Ultra-millionaires tax...

Warren readies plan for tax on ‘ultra-millionaires’

By NATASHA KORECKI

Sen. Elizabeth Warren (D-Mass.) is preparing to propose a new “ultra-millionaire” tax on the richest Americans, as part of an effort to bridge the massive gap in income equity that she has long decried.

The proposal — which would create a 2 percent wealth tax on those with a net worth above $50 million and impose an additional 1 percent on net worth above $1 billion — draws from an analysis by University of California-Berkeley economists Emmanuel Saez and Gabriel Zucman, who have been consulting with Warren on the matter.

“We estimate that about 75,000 American households (less than 0.1%) would be liable for the wealth tax and that the tax would raise around $2.75 trillion over the ten-year budget window 2019-2028, of which $0.3 trillion would come from the billionaire 1% surtax,” Saez and Zucman wrote in a Jan. 18 letter to Warren, obtained by POLITICO. The Washington Post first reported on the proposal.

Smacking the ultrawealthy with a new tax burnishes the centerpiece of Warren’s 2020 campaign for president: a message about income inequity that she’s hammered away at in front of crowds in Iowa and New Hampshire. It also builds on a career centered on the economics of middle-class families, laid out most prominently in her 2003 best-selling book, The Two-Income Trap.

Warren’s proposal — dubbed the “ultra-millionaire tax,” according to a person familiar with it — also returns the spotlight to her core message at a time when progressive phenom Rep.
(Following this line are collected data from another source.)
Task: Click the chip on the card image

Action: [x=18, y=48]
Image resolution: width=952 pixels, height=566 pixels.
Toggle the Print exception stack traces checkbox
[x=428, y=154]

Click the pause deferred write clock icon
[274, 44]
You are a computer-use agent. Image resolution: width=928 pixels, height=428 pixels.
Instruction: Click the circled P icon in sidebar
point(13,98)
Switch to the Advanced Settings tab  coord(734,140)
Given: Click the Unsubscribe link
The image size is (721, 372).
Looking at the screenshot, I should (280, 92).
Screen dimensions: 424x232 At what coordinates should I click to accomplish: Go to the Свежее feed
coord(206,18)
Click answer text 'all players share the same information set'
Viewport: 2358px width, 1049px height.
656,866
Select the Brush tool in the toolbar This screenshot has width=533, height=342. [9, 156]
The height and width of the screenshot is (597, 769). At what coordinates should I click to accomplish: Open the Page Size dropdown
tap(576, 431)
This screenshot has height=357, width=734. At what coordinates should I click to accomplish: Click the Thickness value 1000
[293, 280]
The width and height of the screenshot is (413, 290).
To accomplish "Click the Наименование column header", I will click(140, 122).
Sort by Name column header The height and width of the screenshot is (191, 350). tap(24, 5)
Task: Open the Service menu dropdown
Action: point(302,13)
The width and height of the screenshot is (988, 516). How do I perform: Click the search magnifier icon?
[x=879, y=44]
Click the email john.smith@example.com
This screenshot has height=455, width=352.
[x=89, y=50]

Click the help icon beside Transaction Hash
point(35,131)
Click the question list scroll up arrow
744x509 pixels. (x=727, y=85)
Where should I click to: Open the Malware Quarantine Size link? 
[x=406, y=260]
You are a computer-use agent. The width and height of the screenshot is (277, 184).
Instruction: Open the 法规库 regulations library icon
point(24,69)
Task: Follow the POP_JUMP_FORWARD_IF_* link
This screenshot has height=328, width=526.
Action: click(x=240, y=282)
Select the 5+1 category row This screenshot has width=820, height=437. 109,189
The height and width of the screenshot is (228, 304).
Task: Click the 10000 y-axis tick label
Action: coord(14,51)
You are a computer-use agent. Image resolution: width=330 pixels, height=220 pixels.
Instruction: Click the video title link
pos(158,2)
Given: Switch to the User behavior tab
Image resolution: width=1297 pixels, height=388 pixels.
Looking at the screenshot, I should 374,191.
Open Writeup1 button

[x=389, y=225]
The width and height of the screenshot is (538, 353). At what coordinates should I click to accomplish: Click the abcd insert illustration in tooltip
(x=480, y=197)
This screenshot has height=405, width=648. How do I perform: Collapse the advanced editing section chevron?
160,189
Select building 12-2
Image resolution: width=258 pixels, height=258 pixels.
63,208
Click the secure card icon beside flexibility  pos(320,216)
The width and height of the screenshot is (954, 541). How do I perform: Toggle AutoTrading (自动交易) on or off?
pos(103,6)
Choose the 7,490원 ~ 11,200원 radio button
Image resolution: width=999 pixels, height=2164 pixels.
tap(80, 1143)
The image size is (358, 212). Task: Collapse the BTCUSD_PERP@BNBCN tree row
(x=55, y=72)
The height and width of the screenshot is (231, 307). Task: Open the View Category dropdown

Alexandria Ocasio-Cortez (D-N.Y.) recently captured attention with her own suggestion of income tax rates at 60 to 70 percent on the highest-earning Americans.

Saez and Zucman defended Ocasio-Cortez in a recent New York Times op-ed, crediting the congresswoman with having “kick-started a much-needed debate about taxes.”

In their letter to Warren, the economists stressed the debt burden saddling the middle class and argued that the wealthy are taking advantage of loopholes unavailable to the majority of Americans. They also argue that the top 1 percent of families face a total tax burden of 3.2 percent relative to their wealth with the bottom 99 percent having a tax burden of 7.2 percent.

“One of the key motivations for introducing a progressive wealth tax is to curb the growing concentration of wealth,” they wrote. “The top 0.1% today owns almost as much wealth as the bottom 90% of US families, which includes the vast majority of US families.”

The timing for the rollout of Warren’s proposal is unclear; her campaign would not comment.

In her talks before crowds in early presidential states, Warren — who on Dec. 31 launched an exploratory bid for president — has railed against billionaires and a “rigged” tax system that sticks it to the middle class. She has pledged not to accept money from political action committees and has called on other Democratic candidates to do the same. She’s also been critical of billionaire-financed super PACs and prospective billionaire candidates who might self-fund their campaigns.